08 Août 2014 À 09:07
La Russie va se priver de nombreux produits frais en suspendant ses importations agroalimentaires en provenance d'Europe et d'Amérique du nord, mais ces sanctions, imposées pour un an, risquent d'engorger l'espace communautaire qui perd un débouché important.
Avec l'Ukraine (avant la crise) et le Brésil, l'Allemagne et les Pays-Bas figuraient en 2013 parmi les principaux fournisseurs de la Russie, qui importe 35% de sa consommation alimentaire.
Ce pays absorbe ainsi 10% des exportations agricoles et agroalimentaires de l'UE, pour un montant de 12 milliards d'euros par an, selon Eurostat.
Face à l'inquiétude manifestée par les producteurs dans les Etats-Membres, une réunion européenne se tiendra «dès la semaine prochaine» à Bruxelles suivie, «si nécessaire d'un conseil informel» a annoncé jeudi soir le ministre français Stéphane Le Foll, après s'être entretenu ave le commissaire européen à l'agriculture Dacian Ciolos.
«On va d'abord évaluer les choses, on va se concerter et on prendra des décisions dès qu'on aura bien évalué les conséquences de ces annonces par la Russie» a-t-il ajouté.
Par ailleurs, l'Union européenne envisage de saisir l'Organisation mondiale du commerce (OMC), a indiqué à l'AFP, l'ambassadeur de l'UE à Moscou, Vygauda Usackas.
La Russie, exportatrice de céréales, reste fortement importatrice de légumes et fruits et de produits transformés tels la viande et les produits laitiers.

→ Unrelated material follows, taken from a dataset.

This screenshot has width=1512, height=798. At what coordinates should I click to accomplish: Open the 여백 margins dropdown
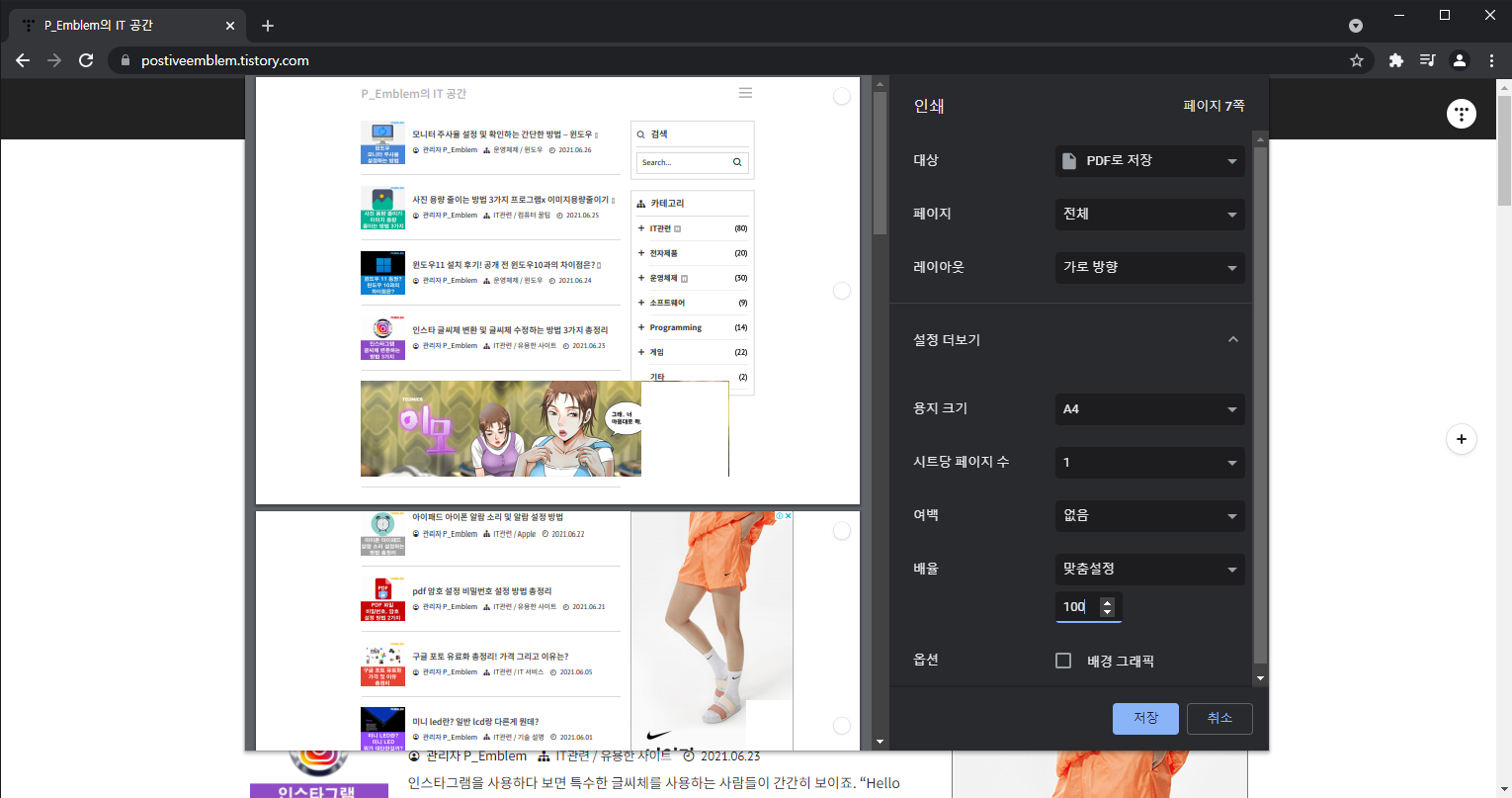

Fruits frais, fromages, porc... représentent un volume d'affaires d'un milliard d'euros environ pour chaque catégorie. Ce sont avec les légumes (770 millions) les marchandises qui manquent le plus aux tables russes et constituent les principales importations alimentaires en provenance d'Europe avec les vins et spiritueux (1,5 milliard euros). Mais les alcools ne sont pas concernés par l'embargo.
Les pommes, les tomates et les pêches en particulier sont achetées chez les Européens qui traversent justement une grave crise cette saison, en raison d'une production abondante.
D'où un double effet probable, avance le patron du principal syndicat agricole français, Xavier Beulin : «la Russie se ferme aux importations, mais les produits qui n'iront plus à l'exportation vont se rabattre sur les pays européens et créer une situation de crise», craint-il.
Selon le président de la fédération des producteurs de fruits français (FNPF), Luc Barbier, les «Espagnols exportaient (en 2012) environ 100.000 tonnes de fruits vers l'Ukraine et la Russie : autant de quantités qui vont se rabattre sur le marché communautaire».
Italie, Espagne et France connaissent déjà une guerre de la pêche et de la nectarine - qui pourrait faire l'objet d'une première réponse européenne concertée selon Stéphane Le Foll -. Et «la catastrophe» se profile avec la pomme, assure Luc Barbier.
«Cette année, la Pologne qui exportait beaucoup vers la Russie attend une récolte abondante qui va naturellement se reporter sur le marché intérieur» de l'UE reprend-il: selon la WAPA, l'association mondiale des producteurs de pommes et de poires, la Pologne est de loin le plus gros producteur de pommes de l'Union (3,5 millions de tonnes attendues cette année).
Paris a expédié l'an passé 1,17 milliard d'euros de produits agro-alimentaires dont 26 millions en fruits.